Als tierbegeisterte Jugendliche betreute sie die Hunde einer Hundezucht und bildete diese in den Hundesportarten Agility und Turnierhundesport aus.
Später übernahm sie die Pflege zweier Colliehündinnen und absolvierte mit ihnen die Begleithundeprüfung. Ein weiterer Pflegehund, ein Mischling, wurde von ihr im Rettungshundewesen geführt.
Mit 18 kaufte Sie sich ihre Langhaarcolliehündin Ambra und bald danach einen weiteren Collie mit Namen Condor.

Ganz neben der Karriere als Sporthunde im Vielseitigkeitsbereich (VPG) ziehen die beiden ihr Frauchen auf dem Hundeschlitten von Schweden nach Norwegen. Zur Not wird im Sacco Car auch mitten in Oberhausen trainiert.

Um sich als Hundetrainerin zu qualifizieren machte sie eine Ausbildung bei Sabine Bruns und Marcus Wolff und besuchte über Jahre Seminare bei vielen verschiedenen Referenten.

Sie studiert Tierpsychologie.

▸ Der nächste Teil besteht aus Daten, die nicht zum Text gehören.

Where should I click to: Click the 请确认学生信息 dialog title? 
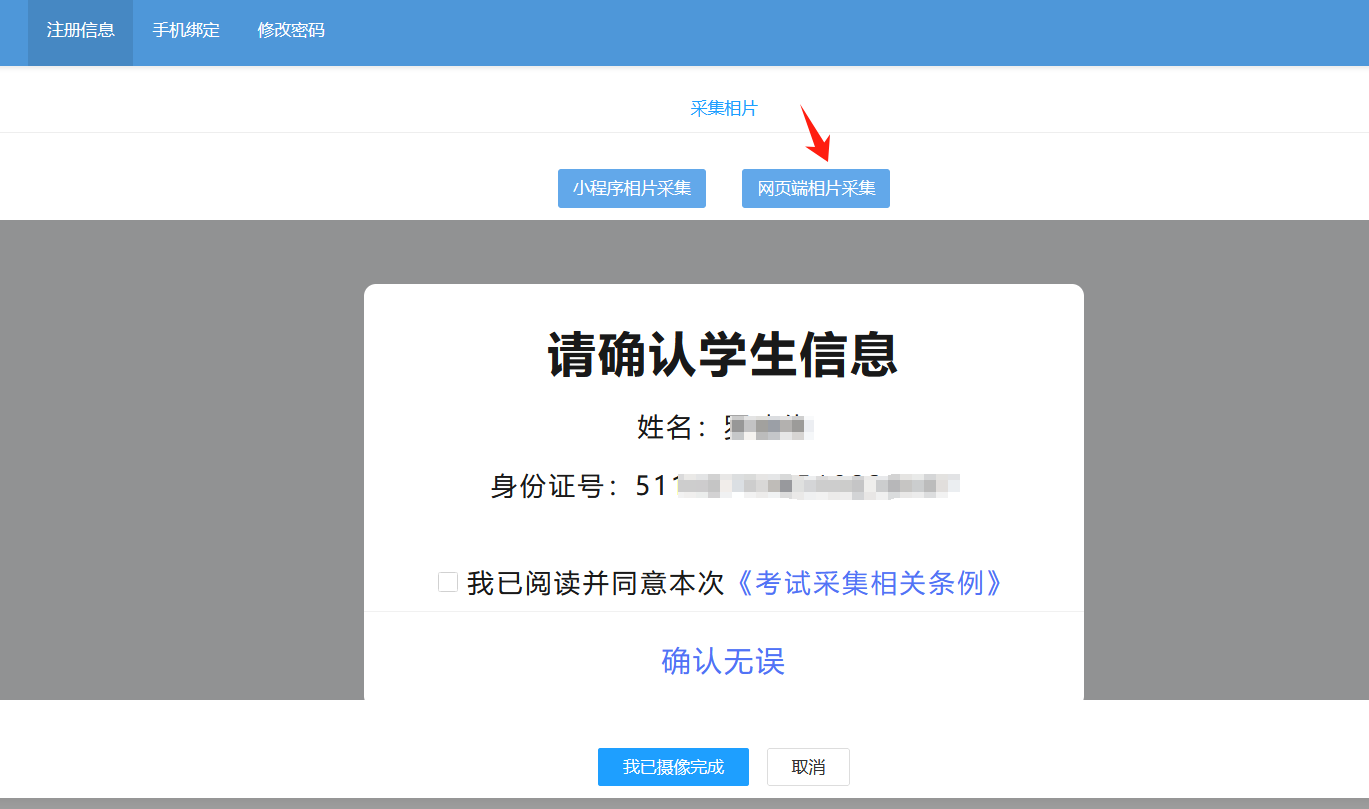tap(723, 355)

Da es vor allem im Bereich der Verhaltenstherapie wichtig ist, physiologische Ursachen für bestimmte Verhaltensauffälligkeiten zu erkennen, bildete sie sich bei tierärztlichen Seminaren fort.

Was macht Ramona am meisten Freude? „Die Arbeit mit jungen Hunden und ihren Menschen“ sagt sie begeistert „helfen, dass von Anfang an alles richtig läuft und der Mensch wenig Fehler im Umgang mit seinem Hund macht. Dazu gehört neben dem praktischen Training vor allem die Vermittlung von viel Hintergrundwissen.“ Nachdenklich fügt sie hinzu. „Auch die Arbeit mit unsicheren Hunden ist sehr spannend. Zu sehen, wie vormals ängstliche oder sogar aggressive Hunde wieder zu einem echten Partner im Mensch-Hund-Team werden und den Alltag wieder entspannt zusammen mit ihrem Menschen erleben können ist meine Hauptmotivation“.

Den Menschen ausbilden ist ihr oberstes Anliegen. „Nur wenn der Mensch es versteht, seinen Hund zu motivieren, sich auf die Bedürfnisse seines Hundes einzustellen, kann Hundeerziehung funktionieren."

Ramonas Hunde haben ein Frauchen, das sie versteht und lassen sie nicht aus den Augen und arbeiten freudig und bereitwillig an immer neuen Aufgaben. Die Aufmerksamkeit des Hundes zu bekommen, ihm beizubringen den Blickkontakt zu suchen und zu halten, ihn zu formen, so dass er seinem Besitzer gerne folgt ist ihr Ziel. Denn das ist der Schlüssel zu einem erfolgreichen Hund-Mensch-Team.